## Start SELECTED EXCERPT

Here S is upper half of the sphere x² + y² + z² = 1, i.e., the portion of sphere above the plane z = 0 (xy plane).
So the surface C is x² + y² = 1.
For surface C, let,
- [tex]\rm{x=\cos\theta,\quad dx=-\sin\theta\ d\theta}[/tex]
- [tex]\rm{y=\sin\theta,\quad dy=\cos\theta\ d\theta}[/tex]
- [tex]\rm{z=0,\quad dz=0}[/tex]
where θ ∈ [0, 2π].
Stokes' Theorem is as follows.
[tex]\large\displaystyle\boxed{\oint\limits_{\rm{C}}\vec{\rm{F}}\cdot\vec{\rm{dr}}=\iint\limits_{\rm{S}}\left(\vec{\nabla}\times\vec{\rm{F}}\right)\cdot\rm{\hat n\ ds}}[/tex]
We need to verify this theorem.
First consider LHS.
[tex]\small\text{$\displaystyle\longrightarrow\oint\limits_{\rm{C}}\vec{\rm{F}}\cdot\vec{\rm{dr}}=\oint\limits_{\rm{C}}\left(\rm{y\,\hat i+z\,\hat j+x\,\hat k}\right)\cdot\left(\rm{dx\,\hat i+dy\,\hat j+dz\,\hat k}\right)$}[/tex]
[tex]\displaystyle\longrightarrow\oint\limits_{\rm{C}}\vec{\rm{F}}\cdot\vec{\rm{dr}}=\oint\limits_{\rm{C}}\rm{(y\ dx+z\ dy+x\ dz)}[/tex]
Substituting for each term,
[tex]\small\text{$\displaystyle\longrightarrow\oint\limits_{\rm{C}}\vec{\rm{F}}\cdot\vec{\rm{dr}}=\int\limits_{\rm{0}}^{\rm{2\pi}}\rm{\big(\sin\theta(-\sin\theta\ d\theta)+0(\cos\theta\ d\theta)+\cos\theta(0)\big)}$}[/tex]
[tex]\displaystyle\longrightarrow\oint\limits_{\rm{C}}\vec{\rm{F}}\cdot\vec{\rm{dr}}=\int\limits_{\rm{0}}^{\rm{2\pi}}\rm{-\sin^2\theta\ d\theta}[/tex]
Solve this definite integral to get,
[tex]\displaystyle\longrightarrow\oint\limits_{\rm{C}}\vec{\rm{F}}\cdot\vec{\rm{dr}}=-\pi[/tex]
Now we need to check whether RHS has the same value.

## End SELECTED EXCERPT

**DIRECTIONS FOR THIS TASK:**
Please quote word for word the passage of the Stokes' Theorem solution above, starting with "Here S is upper" and going on through "is as follows.".

## Start RAW DATA

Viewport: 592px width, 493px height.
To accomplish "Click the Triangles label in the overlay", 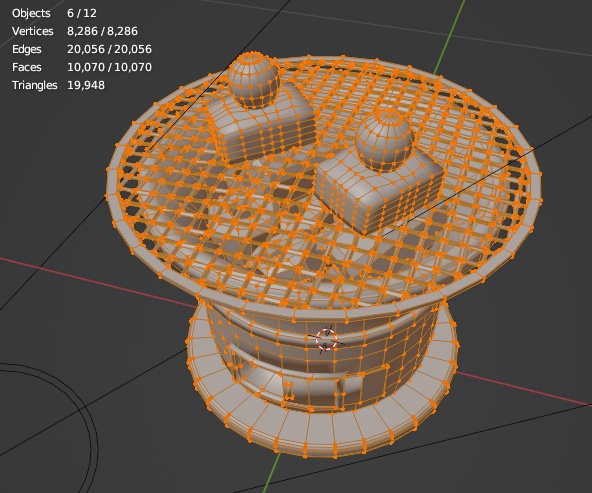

## End RAW DATA
## Start RAW DATA

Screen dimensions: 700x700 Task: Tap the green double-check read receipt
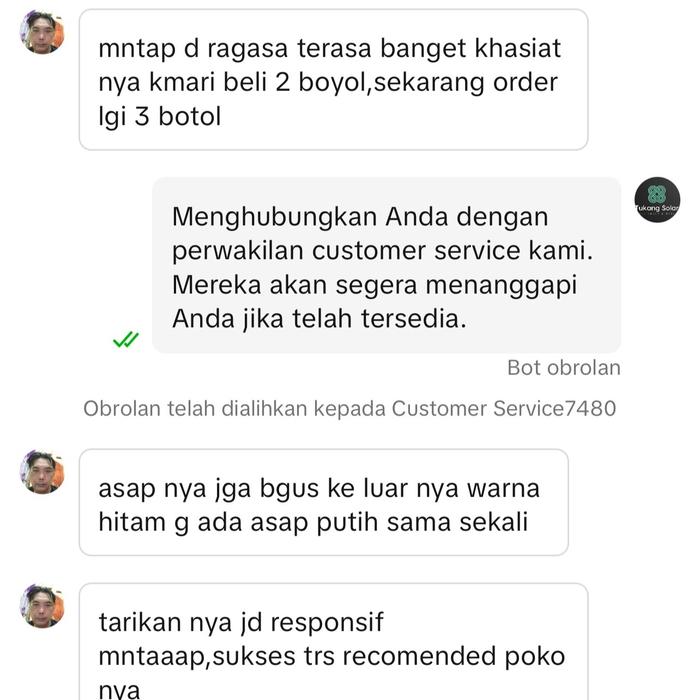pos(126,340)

## End RAW DATA

**PROBLEM SOLUTION:**
Here S is upper half of the sphere x² + y² + z² = 1, i.e., the portion of sphere above the plane z = 0 (xy plane).
So the surface C is x² + y² = 1.
For surface C, let,
- [tex]\rm{x=\cos\theta,\quad dx=-\sin\theta\ d\theta}[/tex]
- [tex]\rm{y=\sin\theta,\quad dy=\cos\theta\ d\theta}[/tex]
- [tex]\rm{z=0,\quad dz=0}[/tex]
where θ ∈ [0, 2π].
Stokes' Theorem is as follows.